Let $d_1, d_2, \dots, d_n \in {\Bbb R}$. Build the diagonal matrix ${\bf D} := \operatorname{diag} \left( d_1, d_2, \dots, d_n \right)$. Note that

$$ {\bf D} := \sum_{i=1}^n d_i {\bf e}_i {\bf e}_i^\top = \sum_{i=1}^n | d_i | \left( \operatorname{sgn} \left( d_i \right) \, {\bf e}_i \right) {\bf e}_i^\top = \sum_{i=1}^n | d_i | \, {\bf e}_i \left( \operatorname{sgn} \left( d_i \right) \, {\bf e}_i \right)^\top $$

where $\operatorname{sgn}$ denotes the sign function.
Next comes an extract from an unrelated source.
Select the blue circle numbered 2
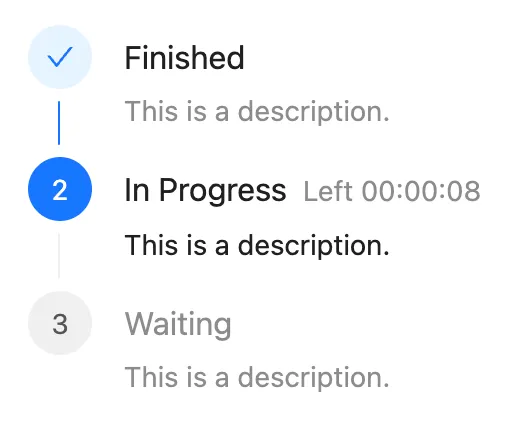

Thus, the singular values of a real diagonal matrix are the absolute values of the entries on the main diagonal, whereas the left and right singular vectors are $\pm 1$ ("signed") combinations of the vectors of the (same) canonical basis. Hence, the spectral norm of a diagonal matrix is the $\infty$-norm of its main diagonal

$$ \| {\bf D} \|_2 := \sigma_{\max} ({\bf D}) = \color{blue}{\max_{1 \leq i \leq n} | d_i | } $$

What if $d_1, d_2, \dots, d_n \in {\Bbb C}$?